Some people liked the techy idea and digital possibilities at hand but people never used that much of sounds, most of them doesnt match to tunes. It happened in keyboards before. You have 500 sounds but you use (prefer) 4-5 in the end which is equal to the treble switches on an accordion.
I love to have the capability to group a 1/2 dozen sounds that I use regularly and fit the sound to the tune I play. I don't agree that the 4-5 treble switch sounds you can get on an acoustic accordion are equivalent to my favorite 4-5 sounds on my 8X. My favorite 4-5 sounds come from a selection of 305 orchestral sounds available on my 8X. Your acoustic 4-5 sounds are variations of reed combinations that are different, but still very similar. The 8X tones are really different. For example, I use a Clean Guitar sound for the Hawaiian Wedding Song or Aloha-Oe. Or, Tubular Bells for some Church music, and of course great Organ sounds for church music. A nice Banjo sound fits perfect for the tune "Oh, Suzanna". And then various Accordion sounds for a Polka.

I like a large variety of changes/tones and the 8X really has it.
 
I love to have the capability to group a 1/2 dozen sounds that I use regularly and fit the sound to the tune I play. I don't agree that the 4-5 treble switch sounds you can get on an acoustic accordion are equivalent to my favorite 4-5 sounds on my 8X. My favorite 4-5 sounds come from a selection of 305 orchestral sounds available on my 8X. Your acoustic 4-5 sounds are variations of reed combinations that are different, but still very similar.
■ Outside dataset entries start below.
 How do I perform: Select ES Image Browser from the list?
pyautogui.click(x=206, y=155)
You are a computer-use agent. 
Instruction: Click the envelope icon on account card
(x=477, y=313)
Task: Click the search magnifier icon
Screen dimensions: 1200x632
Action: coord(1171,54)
The 8X tones are really different. For example, I use a Clean Guitar sound for the Hawaiian Wedding Song or Aloha-Oe. Or, Tubular Bells for some Church music, and of course great Organ sounds for church music. A nice Banjo sound fits perfect for the tune "Oh, Suzanna". And then various Accordion sounds for a Polka.
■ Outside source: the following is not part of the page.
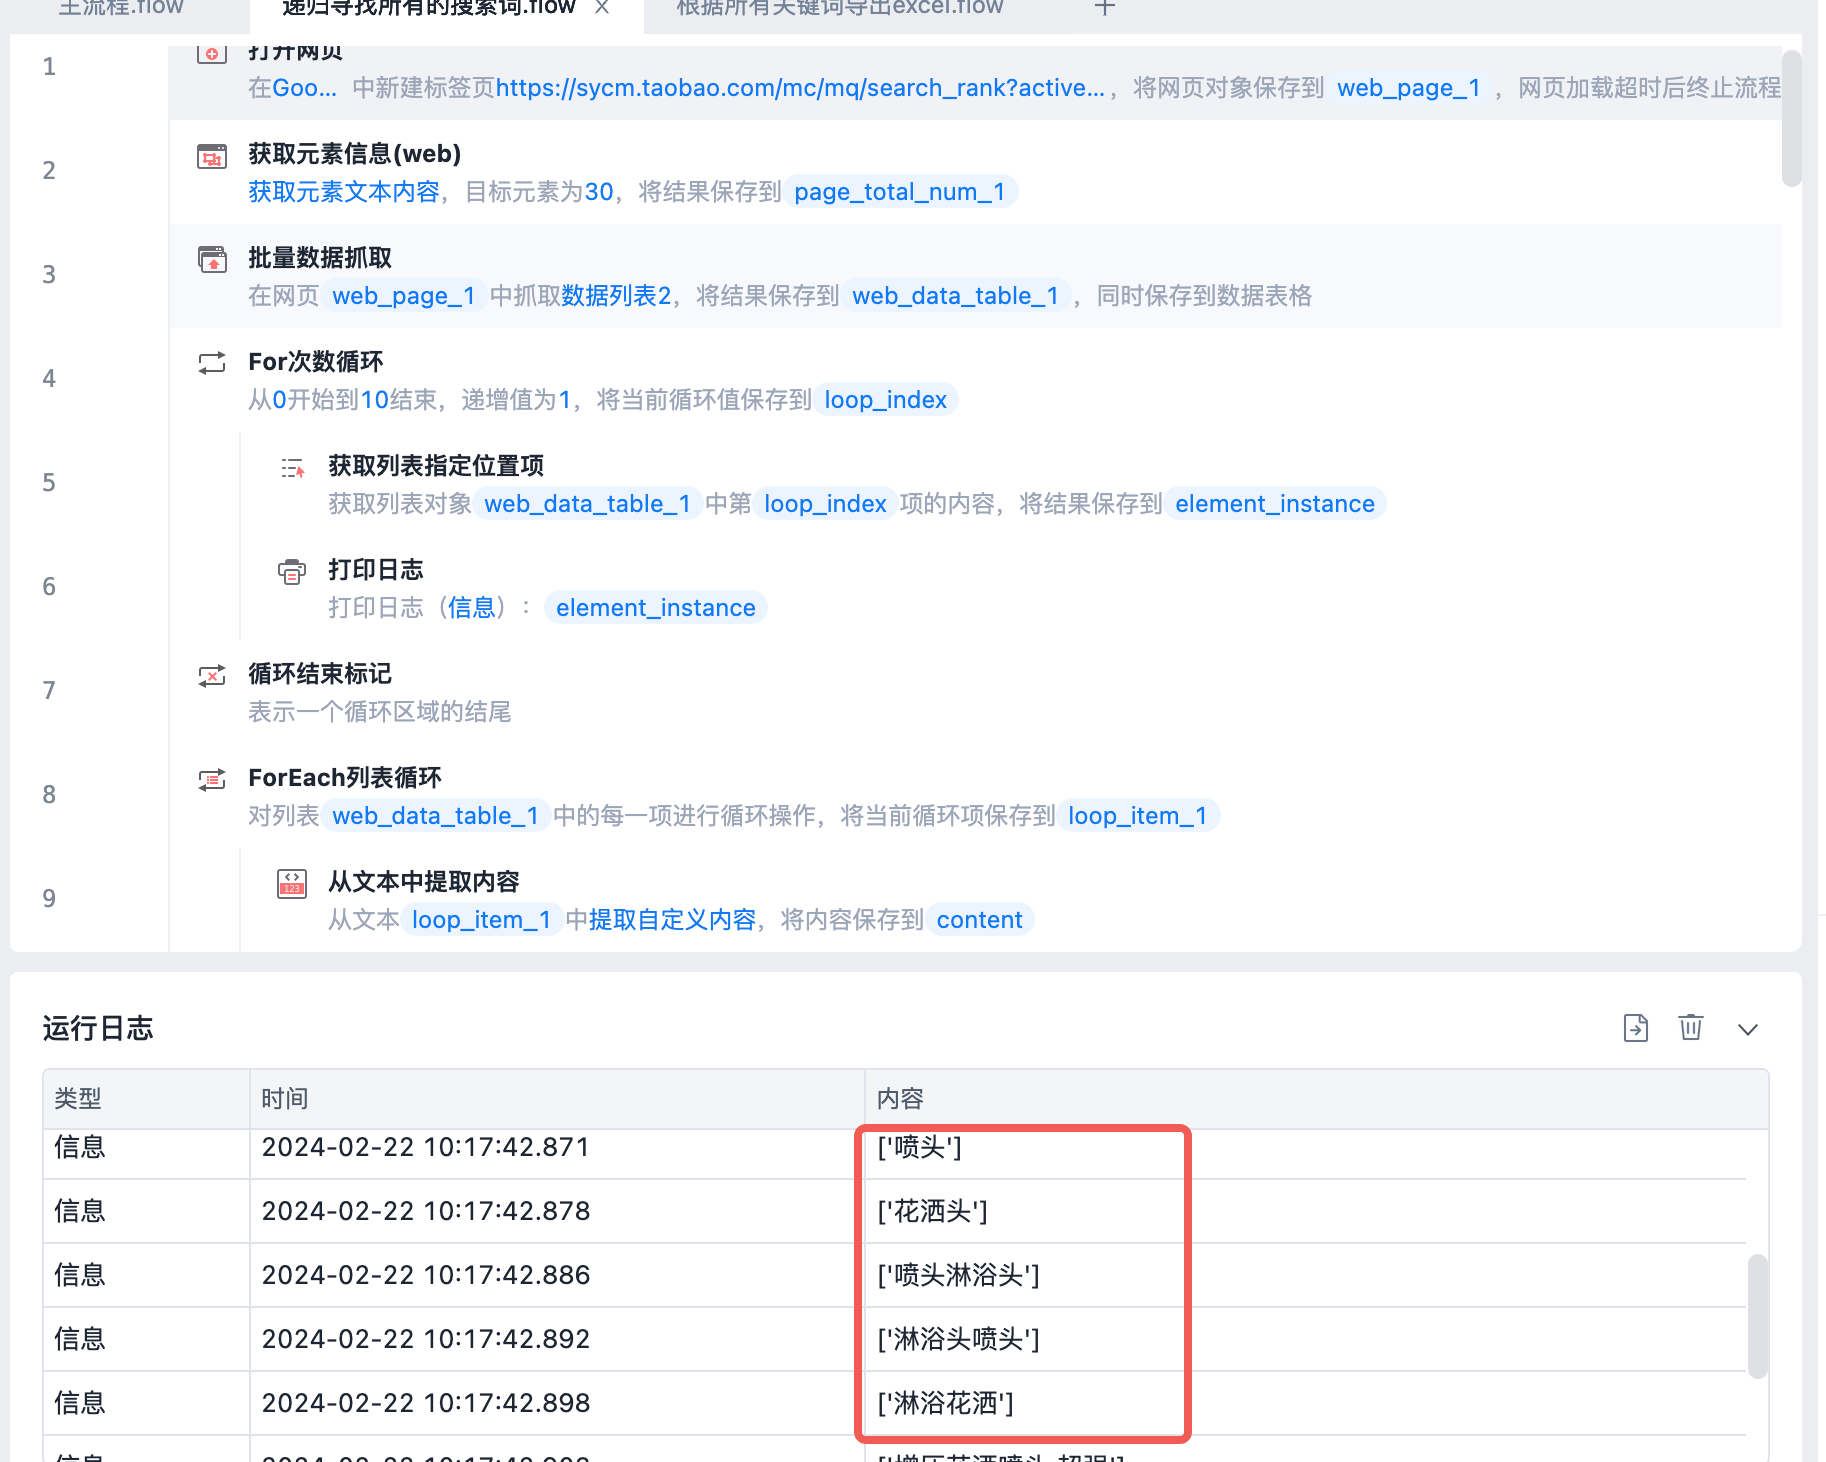The width and height of the screenshot is (1826, 1462).
Task: Click the 获取元素文本内容 link
Action: (x=344, y=192)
I like a large variety of changes/tones and the 8X really has it.
Yes true. What I never understood is why this is in an accordion shape? It is a keyboard anyways, you can buy a good Casio about 500 dollars. :)
 
Some people liked the techy idea and digital possibilities at hand but people never used that much of sounds, most of them doesnt match to tunes. It happened in keyboards before. You have 500 sounds but you use (prefer) 4-5 in the end which is equal to the treble switches on an accordion.
That's the key, an acoustic accordion has one style of sound, a digital accordion gives you the choice of many sounds and they are more distinct than the register sounds so they are more versatile than a traditional instrument. We all have different tastes and ideas so what suits one musician may not suit another. I like a variety of different music styles and my Roland Fr8x gives me the ability to emulate many more styles than it would be possible with a strictly accoustic accordion. There is no "correct " style of accordion and to claim otherwise is borderline snobbery.
 
Yes true. What I never understood is why this is in an accordion shape? It is a keyboard anyways, you can buy a good Casio about 500 dollars. :)
The Casio would be difficult for me to learn. I do a lot with the Stradella bass, besides (Bass Chord-Bass Chord) or (Bass-Chord-Chord).
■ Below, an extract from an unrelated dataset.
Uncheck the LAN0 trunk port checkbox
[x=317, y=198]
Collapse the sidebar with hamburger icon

Using my left hand on the Casio would be difficult for me. Also, I don't think I could get the same expression that I can get with my 8X..
 
The Casio would be difficult for me to learn. I do a lot with the Stradella bass, besides (Bass Chord-Bass Chord) or (Bass-Chord-Chord).
A whole bunch of electronic keyboards have the option of switching the bottom octave between playing single notes and playing preprogrammed chords (though more likely to be offered major, minor, dominant seventh, and minor seventh than diminished.) The difference seems to be that serious keyboardists regard the chord buttons as children's toys for people who haven't learned to play the left hand yet.

As a small boy I actually had a cheap little keyboard that had a block of chord buttons completely separate from the main keyboard. I don't remember seeing that layout again in the last 30 years.

Curiously I never could get the hang of either hand on a keyboard, let alone both at once.